January 1999 Editor's Page
A Look Back... A Look Ahead...

Looking back a few years from now, I wonder how we will view 1998 with the perspective time allows. Major developments abounded in the year just passed. To highlight just a few:

  • The investment by Ford in repair facility consolidator Collision Team of America;
  • The growth of numerous, multi-regional consolidators;
  • Consolidation on the paint manufacturer side of the industry with DuPont’s announcement of their intention to acquire Herberts;
  • Fractures in the alliance between ASA National and their State Affiliate Organizations;
  • The continued increase in size by the largest repair facilities in the U.S.

Taken alone, each bit of news had broad-reaching impact on the industry. Together, these changes represent a vast restructuring of the way each repair facility, supplier and insurer must view this industry.

To many, the rise of multi-regional shop consolidators has struck the first chords of a dirge dedicated to the mom-and-pop repair facility. In some areas, most notably Southern California, the Dallas-Ft. Worth metro area and the Twin Cities of Minneapolis-St. Paul, competition by consolidators is beginning to have an impact. We expect consolidators to broaden their grip on these markets through acquisition and greenfield expansion in 1999.

In other markets, large independent businesses will continue to thrive... seizing on the opportunity to increase their business at the expense of their smaller competitors.

Several big questions for consolidators remain:

  • Will additional Auto Manufacturers enter the fray and invest in consolidators?
  • Will venture capital or other financing continue to flow into consolidators’ coffers, enabling their expansion plans?
  • Will consolidators find and implement operational efficiencies for labor and purchasing that offset increased overhead thereby avoiding problems faced by roll-ups in other industries?
  • When will the first consolidator combination take place?

The last question is a wild card- the combination of two multi-regional competitors, though not clearly a certainty could prove possible this year. The eventuality depends primarily on the state of the U.S. economy and its financial markets. A slow down, or tightening in the availability of capital, could give a healthy, well-funded group the chance to acquire a competitor in a not-so-favorable position.
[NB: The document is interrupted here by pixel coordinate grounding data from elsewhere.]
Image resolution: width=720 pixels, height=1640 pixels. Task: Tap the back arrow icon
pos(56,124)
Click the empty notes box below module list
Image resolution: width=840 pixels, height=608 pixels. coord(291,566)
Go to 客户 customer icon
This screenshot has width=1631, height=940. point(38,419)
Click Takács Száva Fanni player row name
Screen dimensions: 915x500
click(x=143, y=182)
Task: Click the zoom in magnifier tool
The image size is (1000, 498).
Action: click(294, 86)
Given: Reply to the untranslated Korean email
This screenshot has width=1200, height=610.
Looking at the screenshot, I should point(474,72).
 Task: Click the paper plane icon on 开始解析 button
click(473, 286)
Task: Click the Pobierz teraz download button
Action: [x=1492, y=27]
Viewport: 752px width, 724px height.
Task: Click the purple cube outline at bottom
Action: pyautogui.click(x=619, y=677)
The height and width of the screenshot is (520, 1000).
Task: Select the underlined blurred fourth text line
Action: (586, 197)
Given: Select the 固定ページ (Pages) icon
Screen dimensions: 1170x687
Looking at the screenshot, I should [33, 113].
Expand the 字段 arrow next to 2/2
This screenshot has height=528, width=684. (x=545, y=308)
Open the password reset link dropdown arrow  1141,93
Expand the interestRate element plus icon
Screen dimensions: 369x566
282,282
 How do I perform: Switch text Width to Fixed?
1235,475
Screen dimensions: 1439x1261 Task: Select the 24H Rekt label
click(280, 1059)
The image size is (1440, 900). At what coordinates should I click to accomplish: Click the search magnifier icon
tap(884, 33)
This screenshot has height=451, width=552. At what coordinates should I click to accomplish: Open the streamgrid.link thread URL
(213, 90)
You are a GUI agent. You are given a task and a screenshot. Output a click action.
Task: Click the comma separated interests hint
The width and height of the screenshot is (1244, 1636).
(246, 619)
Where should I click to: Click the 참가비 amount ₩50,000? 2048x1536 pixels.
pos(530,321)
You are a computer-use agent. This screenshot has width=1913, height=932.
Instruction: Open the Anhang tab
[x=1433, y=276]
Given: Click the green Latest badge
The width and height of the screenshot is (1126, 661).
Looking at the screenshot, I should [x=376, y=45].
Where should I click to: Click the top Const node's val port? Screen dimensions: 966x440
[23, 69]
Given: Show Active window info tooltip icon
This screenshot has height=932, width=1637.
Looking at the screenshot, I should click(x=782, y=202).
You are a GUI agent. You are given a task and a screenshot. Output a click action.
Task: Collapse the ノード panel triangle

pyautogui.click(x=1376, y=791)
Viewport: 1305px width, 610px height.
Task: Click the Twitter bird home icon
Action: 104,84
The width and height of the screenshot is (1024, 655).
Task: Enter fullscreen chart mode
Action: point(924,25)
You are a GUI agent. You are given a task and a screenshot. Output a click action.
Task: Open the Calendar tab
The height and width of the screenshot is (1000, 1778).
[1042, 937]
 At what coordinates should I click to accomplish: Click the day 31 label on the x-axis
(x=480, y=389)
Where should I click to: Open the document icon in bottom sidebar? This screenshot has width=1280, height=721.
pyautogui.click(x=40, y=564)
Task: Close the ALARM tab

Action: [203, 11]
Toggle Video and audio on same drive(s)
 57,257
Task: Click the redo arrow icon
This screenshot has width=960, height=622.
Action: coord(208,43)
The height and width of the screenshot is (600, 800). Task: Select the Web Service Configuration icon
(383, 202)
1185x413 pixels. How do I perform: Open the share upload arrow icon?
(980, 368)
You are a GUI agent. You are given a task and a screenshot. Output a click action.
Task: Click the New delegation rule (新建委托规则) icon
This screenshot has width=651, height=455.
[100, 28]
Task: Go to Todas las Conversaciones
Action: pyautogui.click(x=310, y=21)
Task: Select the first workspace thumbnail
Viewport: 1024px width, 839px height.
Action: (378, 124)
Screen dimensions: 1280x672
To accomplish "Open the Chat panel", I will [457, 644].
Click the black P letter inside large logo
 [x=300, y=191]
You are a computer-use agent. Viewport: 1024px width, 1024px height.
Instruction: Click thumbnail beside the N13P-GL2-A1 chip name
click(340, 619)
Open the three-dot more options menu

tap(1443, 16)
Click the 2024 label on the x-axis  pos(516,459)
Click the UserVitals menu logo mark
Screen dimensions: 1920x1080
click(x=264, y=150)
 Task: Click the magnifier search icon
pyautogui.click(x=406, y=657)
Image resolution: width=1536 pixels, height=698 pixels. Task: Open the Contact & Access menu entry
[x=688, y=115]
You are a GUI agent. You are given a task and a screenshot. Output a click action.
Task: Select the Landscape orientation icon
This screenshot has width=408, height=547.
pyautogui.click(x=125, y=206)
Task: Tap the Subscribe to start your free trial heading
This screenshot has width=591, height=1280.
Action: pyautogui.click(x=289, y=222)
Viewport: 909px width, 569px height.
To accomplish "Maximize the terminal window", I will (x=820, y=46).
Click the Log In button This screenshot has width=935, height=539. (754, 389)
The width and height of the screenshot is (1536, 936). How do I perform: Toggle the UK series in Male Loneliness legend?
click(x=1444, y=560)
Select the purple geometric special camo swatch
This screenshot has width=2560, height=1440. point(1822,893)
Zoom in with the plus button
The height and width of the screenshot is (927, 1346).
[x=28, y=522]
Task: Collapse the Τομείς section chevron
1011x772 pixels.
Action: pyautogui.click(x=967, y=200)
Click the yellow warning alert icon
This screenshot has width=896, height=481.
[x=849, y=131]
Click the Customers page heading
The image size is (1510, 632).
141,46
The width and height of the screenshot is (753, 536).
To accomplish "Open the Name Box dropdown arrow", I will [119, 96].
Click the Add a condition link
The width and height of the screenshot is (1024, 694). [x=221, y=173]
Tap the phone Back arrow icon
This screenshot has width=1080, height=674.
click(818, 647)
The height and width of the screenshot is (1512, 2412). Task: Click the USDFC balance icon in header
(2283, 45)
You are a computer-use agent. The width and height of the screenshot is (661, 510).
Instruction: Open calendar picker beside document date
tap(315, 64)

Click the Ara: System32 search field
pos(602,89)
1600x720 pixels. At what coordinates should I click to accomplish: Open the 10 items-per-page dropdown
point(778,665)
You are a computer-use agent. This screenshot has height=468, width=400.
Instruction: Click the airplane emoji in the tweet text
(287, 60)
On the paint supplier side, competition will increase this year. DuPont will surely go after the customers of European brands, using their acquisition of the European-based Herberts as the necessary ammunition. My friends at ICI reminded me, however, that last month’s editorial where I stated that DuPont would try to influence their jobbers that carry Akzo, BASF or ICI brands to drop those lines in favor of DuPont’s European brands, was not quite correct. Thanks to their competition, ICI distributes primarily through single-line jobbers. Oops!

However, the war of attrition among paint suppliers for shops’ materials business will gain new vigor this year- count on that.

Finally, on the front page we report the decision by the dissenting affiliates to cooperate under the Automotive Service Professionals banner. What does the fracture of ASA and a majority of their affiliates mean for repairers and their representation to state and national legislators? The answer is far from clear.

ASA National is secure; their income from NACE alone assures this in the short-term, but a significant decline in their membership would reduce their ability to lobby in Washington. Though the changes to their affiliate agreement are far from draconian and, as National will quickly point out, are quite common among other national associations with regional affiliates, I feel forced to wonder why the ASA National leadership finds it necessary to force a confrontation.

Certainly, the conflict with ASA Illinois where ASA National felt forced to disaffiliate with the group due to contrary positions on several issues, played a part in their decision to seek changes in the affiliate agreement. But their actions this past Fall have turned many of their supporters during that crisis into opponents this time around.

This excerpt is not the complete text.